◆ **Source information**
◆ ◆ ◆ ◆ ◆ ◆ ◆

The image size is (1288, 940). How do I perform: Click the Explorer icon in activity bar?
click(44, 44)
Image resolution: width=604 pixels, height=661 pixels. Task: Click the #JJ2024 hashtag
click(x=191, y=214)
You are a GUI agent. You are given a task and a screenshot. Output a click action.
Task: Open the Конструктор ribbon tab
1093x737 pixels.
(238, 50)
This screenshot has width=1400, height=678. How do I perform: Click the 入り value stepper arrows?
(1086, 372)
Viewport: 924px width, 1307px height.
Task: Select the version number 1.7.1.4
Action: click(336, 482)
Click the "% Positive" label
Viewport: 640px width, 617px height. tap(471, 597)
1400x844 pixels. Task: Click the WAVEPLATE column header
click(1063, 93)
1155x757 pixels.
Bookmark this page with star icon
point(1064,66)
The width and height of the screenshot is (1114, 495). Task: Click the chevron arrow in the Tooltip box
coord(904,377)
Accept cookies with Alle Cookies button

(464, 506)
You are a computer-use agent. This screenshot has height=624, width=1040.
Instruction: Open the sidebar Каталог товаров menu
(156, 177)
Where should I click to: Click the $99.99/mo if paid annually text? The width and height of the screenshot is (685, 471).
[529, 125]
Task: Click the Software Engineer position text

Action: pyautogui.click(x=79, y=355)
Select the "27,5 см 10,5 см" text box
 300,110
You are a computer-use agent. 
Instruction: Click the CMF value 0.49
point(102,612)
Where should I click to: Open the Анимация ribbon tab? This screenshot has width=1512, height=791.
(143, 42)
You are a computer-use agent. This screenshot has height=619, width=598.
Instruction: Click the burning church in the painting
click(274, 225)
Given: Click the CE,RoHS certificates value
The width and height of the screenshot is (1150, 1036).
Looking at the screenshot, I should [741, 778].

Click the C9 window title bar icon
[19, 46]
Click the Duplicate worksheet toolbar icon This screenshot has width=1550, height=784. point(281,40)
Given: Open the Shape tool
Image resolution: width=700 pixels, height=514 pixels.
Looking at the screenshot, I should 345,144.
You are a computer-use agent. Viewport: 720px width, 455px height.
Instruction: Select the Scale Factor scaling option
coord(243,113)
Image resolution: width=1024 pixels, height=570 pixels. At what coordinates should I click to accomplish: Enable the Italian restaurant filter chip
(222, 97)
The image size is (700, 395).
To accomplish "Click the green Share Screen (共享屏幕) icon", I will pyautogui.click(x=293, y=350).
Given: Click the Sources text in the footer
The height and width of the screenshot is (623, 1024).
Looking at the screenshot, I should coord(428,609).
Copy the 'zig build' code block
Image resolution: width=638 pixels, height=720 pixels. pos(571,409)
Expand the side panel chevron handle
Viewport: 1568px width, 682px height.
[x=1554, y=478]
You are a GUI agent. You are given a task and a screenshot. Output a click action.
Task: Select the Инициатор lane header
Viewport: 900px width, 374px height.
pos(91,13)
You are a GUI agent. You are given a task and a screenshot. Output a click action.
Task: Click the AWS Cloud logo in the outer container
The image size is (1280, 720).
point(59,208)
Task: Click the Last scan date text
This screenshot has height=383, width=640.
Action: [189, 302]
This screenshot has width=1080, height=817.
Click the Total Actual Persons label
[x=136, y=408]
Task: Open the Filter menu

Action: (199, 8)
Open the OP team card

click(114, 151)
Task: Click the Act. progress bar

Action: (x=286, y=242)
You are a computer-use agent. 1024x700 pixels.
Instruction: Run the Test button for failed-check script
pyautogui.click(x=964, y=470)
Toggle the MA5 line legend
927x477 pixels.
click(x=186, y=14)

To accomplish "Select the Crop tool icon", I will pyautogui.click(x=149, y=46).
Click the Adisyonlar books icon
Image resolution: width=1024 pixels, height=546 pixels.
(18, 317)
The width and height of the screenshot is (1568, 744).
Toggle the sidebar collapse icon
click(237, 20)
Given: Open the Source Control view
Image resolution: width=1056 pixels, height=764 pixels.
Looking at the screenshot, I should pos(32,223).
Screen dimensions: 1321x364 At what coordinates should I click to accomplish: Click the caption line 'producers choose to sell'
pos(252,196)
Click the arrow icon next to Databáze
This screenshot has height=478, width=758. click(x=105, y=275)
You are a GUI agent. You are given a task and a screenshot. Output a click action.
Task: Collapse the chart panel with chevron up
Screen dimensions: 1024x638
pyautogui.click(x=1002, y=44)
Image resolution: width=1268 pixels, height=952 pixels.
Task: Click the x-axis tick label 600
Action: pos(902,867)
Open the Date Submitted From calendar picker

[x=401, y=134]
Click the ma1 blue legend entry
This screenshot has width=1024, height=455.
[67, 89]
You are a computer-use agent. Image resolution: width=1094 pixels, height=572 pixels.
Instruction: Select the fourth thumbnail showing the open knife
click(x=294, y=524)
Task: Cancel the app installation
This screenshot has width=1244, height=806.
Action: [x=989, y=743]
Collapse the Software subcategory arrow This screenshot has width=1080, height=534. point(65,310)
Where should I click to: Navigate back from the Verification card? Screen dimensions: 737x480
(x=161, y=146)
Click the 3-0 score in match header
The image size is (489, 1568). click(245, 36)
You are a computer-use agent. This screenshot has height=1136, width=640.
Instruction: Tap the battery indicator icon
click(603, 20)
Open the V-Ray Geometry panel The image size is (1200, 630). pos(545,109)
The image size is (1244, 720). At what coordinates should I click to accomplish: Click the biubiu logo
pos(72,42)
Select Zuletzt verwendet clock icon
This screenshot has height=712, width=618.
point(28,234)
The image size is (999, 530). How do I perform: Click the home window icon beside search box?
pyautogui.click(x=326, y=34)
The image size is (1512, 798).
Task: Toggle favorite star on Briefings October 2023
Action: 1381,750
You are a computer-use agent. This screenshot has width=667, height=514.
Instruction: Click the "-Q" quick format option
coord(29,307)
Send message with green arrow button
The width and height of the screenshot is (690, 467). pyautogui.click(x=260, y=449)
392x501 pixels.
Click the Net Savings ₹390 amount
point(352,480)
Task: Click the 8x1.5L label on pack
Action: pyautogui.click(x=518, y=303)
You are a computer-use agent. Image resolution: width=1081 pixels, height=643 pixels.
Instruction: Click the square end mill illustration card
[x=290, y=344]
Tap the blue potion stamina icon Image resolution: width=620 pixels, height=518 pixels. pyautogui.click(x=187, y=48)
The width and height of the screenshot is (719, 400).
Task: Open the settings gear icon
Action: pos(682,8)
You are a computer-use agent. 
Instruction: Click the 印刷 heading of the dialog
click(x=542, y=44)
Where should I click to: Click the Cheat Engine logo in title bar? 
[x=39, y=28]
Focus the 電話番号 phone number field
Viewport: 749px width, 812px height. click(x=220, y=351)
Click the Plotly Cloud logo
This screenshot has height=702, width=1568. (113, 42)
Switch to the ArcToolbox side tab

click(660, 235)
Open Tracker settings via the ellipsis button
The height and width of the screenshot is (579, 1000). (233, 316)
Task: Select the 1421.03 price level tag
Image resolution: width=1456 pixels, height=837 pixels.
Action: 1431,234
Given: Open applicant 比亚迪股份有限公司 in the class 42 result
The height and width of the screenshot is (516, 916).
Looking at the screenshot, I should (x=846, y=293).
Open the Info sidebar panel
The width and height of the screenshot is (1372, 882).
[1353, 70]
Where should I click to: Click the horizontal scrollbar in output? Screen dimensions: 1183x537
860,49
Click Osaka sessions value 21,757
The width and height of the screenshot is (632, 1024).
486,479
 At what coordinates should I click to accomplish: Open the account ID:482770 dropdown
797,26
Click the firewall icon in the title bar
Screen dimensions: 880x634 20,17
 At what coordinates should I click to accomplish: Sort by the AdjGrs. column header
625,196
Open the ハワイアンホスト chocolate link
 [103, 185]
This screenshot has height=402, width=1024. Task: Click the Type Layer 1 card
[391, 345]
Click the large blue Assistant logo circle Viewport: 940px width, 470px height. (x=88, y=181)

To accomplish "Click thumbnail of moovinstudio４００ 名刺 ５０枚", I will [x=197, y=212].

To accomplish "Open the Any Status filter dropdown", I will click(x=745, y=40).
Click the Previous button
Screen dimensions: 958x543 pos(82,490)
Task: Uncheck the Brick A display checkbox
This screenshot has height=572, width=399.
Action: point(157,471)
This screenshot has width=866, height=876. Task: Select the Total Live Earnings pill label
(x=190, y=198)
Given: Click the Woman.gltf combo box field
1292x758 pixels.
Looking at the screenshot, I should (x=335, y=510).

◆ ◆ ◆ ◆ ◆ ◆ ◆

◆ **Work item**
Where a line above includes "computer", copy that line.

◆ **Final answer**
You are a computer-use agent. This screenshot has height=624, width=1040.
You are a computer-use agent. 
You are a computer-use agent. This screenshot has height=619, width=598.
You are a computer-use agent. Viewport: 720px width, 455px height.
You are a computer-use agent. 1024x700 pixels.
You are a computer-use agent. Image resolution: width=1094 pixels, height=572 pixels.
You are a computer-use agent. This screenshot has height=1136, width=640.
You are a computer-use agent. This screenshot has width=667, height=514.
You are a computer-use agent. Image resolution: width=1081 pixels, height=643 pixels.
You are a computer-use agent. 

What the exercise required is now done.